PROBLEM DESCRIPTION
Copy the line containing "Task: Click the cloudy icon for 14 (金)", then all lines after it up to and including the final line of the material, exactly and without additions.

++++++++++

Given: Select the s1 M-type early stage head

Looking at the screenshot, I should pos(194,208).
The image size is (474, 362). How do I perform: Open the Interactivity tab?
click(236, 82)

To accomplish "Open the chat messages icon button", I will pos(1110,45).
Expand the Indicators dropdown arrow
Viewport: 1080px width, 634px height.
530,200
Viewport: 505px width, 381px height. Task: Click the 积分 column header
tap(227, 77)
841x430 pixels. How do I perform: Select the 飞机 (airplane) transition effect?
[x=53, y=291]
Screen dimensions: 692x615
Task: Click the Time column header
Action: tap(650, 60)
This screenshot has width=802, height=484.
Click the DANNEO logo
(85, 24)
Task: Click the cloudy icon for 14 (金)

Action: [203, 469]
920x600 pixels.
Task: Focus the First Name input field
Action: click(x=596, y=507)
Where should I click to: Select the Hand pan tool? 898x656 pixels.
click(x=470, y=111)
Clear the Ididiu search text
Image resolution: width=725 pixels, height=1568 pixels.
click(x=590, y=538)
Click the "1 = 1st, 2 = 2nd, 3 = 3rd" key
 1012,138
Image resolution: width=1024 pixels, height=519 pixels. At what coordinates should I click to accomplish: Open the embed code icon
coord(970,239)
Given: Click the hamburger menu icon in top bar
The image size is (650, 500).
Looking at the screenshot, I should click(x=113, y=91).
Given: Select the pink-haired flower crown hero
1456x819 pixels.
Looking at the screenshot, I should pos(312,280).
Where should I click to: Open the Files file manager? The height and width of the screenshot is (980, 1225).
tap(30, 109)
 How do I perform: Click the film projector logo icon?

++++++++++

TASK RESULT
Task: Click the cloudy icon for 14 (金)

Action: [203, 469]
920x600 pixels.
Task: Focus the First Name input field
Action: click(x=596, y=507)
Where should I click to: Select the Hand pan tool? 898x656 pixels.
click(x=470, y=111)
Clear the Ididiu search text
Image resolution: width=725 pixels, height=1568 pixels.
click(x=590, y=538)
Click the "1 = 1st, 2 = 2nd, 3 = 3rd" key
 1012,138
Image resolution: width=1024 pixels, height=519 pixels. At what coordinates should I click to accomplish: Open the embed code icon
coord(970,239)
Given: Click the hamburger menu icon in top bar
The image size is (650, 500).
Looking at the screenshot, I should click(x=113, y=91).
Given: Select the pink-haired flower crown hero
1456x819 pixels.
Looking at the screenshot, I should pos(312,280).
Where should I click to: Open the Files file manager? The height and width of the screenshot is (980, 1225).
tap(30, 109)
 How do I perform: Click the film projector logo icon?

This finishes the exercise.